● TEXT
Overview
This lecture covers carboxylic acid derivatives, their reactivity, and major reactions such as nucleophilic acyl substitution and hydrolysis, with biological and industrial examples.
Vitamin C and Esters in Biology
- Esters are found in perfumes, fruit scents, and key biomolecules like vitamin C (ascorbic acid).
- Vitamin C acts as an antioxidant and is essential for collagen synthesis.
- Vitamin C deficiency causes scurvy, prevented by citrus fruits due to their vitamin C content.
Carboxylic Acid Derivatives and Reactivity
- Four main carboxylic acid derivatives: acid chlorides, anhydrides, esters, and amides.
- Reactivity is influenced by inductive effects (electron withdrawal) and resonance effects (electron donation).
- Acid chlorides are the most reactive due to strong inductive effects and poor resonance stabilization.
- Anhydrides are less reactive than acid chlorides, followed by esters, with amides being the least reactive due to strong resonance.
Nucleophilic Acyl Substitution Reactions
- Carboxylic acid derivatives undergo nucleophilic acyl substitution via an addition-elimination mechanism.
- Unlike aldehydes and ketones, these derivatives have good leaving groups that facilitate substitution.
- Reactions are significant in making plastics (like nylon) and biological molecules (like proteins and fats).
Hydrolysis of Carboxylic Acid Derivatives
- Hydrolysis breaks carboxylic acid derivatives into carboxylic acids or their salts.
- Acid chlorides and anhydrides hydrolyze with just water; esters and amides need acid or base catalysis.
- Base-catalyzed ester hydrolysis (saponification) produces soap by forming carboxylate ions.
- Acid-catalyzed hydrolysis avoids forming unstable negative charges and leads to alcohol and carboxylic acid products.
Biological and Industrial Examples
- Triglycerides (fats) are made from glycerol and carboxylic acids, linked by ester bonds.
- Ester hydrolysis is essential in digestion (catalyzed by lipase) and soap-making.
- Acid and base hydrolysis mechanisms differ in intermediates and leaving groups.
Hydrolysis in Synthesis
- Acid-catalyzed hydrolysis is used in penicillin synthesis to convert esters or amides to carboxylic acids or amines.
- Protecting groups (like tert-butyl esters) can be added and later removed by hydrolysis during synthesis.
Key Terms & Definitions
- Ester — a compound formed from an acid and an alcohol, containing the –COOR group.
- Carboxylic Acid Derivative — compounds derived from carboxylic acids (acid chlorides, anhydrides, esters, amides).
- Inductive Effect — electron withdrawal through sigma bonds by electronegative atoms.
- Resonance Effect — delocalization of electrons that stabilizes molecules.
- Nucleophilic Acyl Substitution — reaction where a nucleophile replaces a leaving group on an acyl compound.
- Hydrolysis — reaction with water that breaks bonds, converting derivatives to carboxylic acids/salts.
- Saponification — base-catalyzed hydrolysis of esters to make soap.
Action Items / Next Steps
- Review mechanisms of acid- and base-catalyzed hydrolysis for esters and amides.
- Prepare for the next lecture on interconversion of carboxylic acid derivatives.

Stored dataset items:
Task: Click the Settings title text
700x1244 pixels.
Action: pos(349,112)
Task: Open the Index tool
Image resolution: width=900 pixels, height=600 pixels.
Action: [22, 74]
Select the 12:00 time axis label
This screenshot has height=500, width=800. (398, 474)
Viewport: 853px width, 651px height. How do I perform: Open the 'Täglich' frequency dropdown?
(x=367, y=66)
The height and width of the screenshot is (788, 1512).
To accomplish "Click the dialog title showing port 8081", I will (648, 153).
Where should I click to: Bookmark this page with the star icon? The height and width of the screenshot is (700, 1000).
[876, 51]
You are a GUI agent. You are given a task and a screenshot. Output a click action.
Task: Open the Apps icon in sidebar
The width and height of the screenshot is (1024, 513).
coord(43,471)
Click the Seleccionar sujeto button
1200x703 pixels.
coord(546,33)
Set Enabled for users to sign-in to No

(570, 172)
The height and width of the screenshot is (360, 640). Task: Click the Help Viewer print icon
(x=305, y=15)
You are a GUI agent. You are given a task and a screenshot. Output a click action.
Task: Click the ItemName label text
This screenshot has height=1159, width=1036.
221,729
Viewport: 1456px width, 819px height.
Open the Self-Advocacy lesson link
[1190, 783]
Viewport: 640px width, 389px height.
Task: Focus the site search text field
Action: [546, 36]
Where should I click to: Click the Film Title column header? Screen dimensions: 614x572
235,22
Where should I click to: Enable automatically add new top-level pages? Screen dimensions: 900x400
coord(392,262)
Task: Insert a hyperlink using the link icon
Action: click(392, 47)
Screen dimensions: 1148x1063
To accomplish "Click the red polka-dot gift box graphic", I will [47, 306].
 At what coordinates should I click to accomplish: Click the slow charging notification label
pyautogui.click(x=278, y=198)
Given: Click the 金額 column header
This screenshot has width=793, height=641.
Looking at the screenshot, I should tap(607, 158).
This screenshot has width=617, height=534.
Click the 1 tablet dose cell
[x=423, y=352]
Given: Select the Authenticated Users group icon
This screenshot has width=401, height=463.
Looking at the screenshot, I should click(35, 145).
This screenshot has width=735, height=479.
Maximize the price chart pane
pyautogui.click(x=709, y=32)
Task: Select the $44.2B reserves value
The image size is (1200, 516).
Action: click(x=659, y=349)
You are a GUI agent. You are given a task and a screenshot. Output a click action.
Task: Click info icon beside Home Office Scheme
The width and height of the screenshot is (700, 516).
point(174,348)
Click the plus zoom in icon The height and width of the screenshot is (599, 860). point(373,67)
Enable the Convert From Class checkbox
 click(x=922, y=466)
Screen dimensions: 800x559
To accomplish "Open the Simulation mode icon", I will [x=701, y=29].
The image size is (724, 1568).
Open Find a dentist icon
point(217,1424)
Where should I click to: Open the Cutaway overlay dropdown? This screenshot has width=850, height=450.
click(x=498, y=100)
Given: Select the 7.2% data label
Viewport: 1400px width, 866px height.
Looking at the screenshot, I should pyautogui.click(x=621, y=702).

● ACTIVITY
Answer these from the notes on carboxylic acid derivatives:
1. Which of the four main derivatives is the least reactive?
2. What enzyme catalyzes ester hydrolysis in digestion?
3. What condition does vitamin C deficiency cause?

● WRITTEN RESPONSE
1. Amides.
2. Lipase.
3. Scurvy.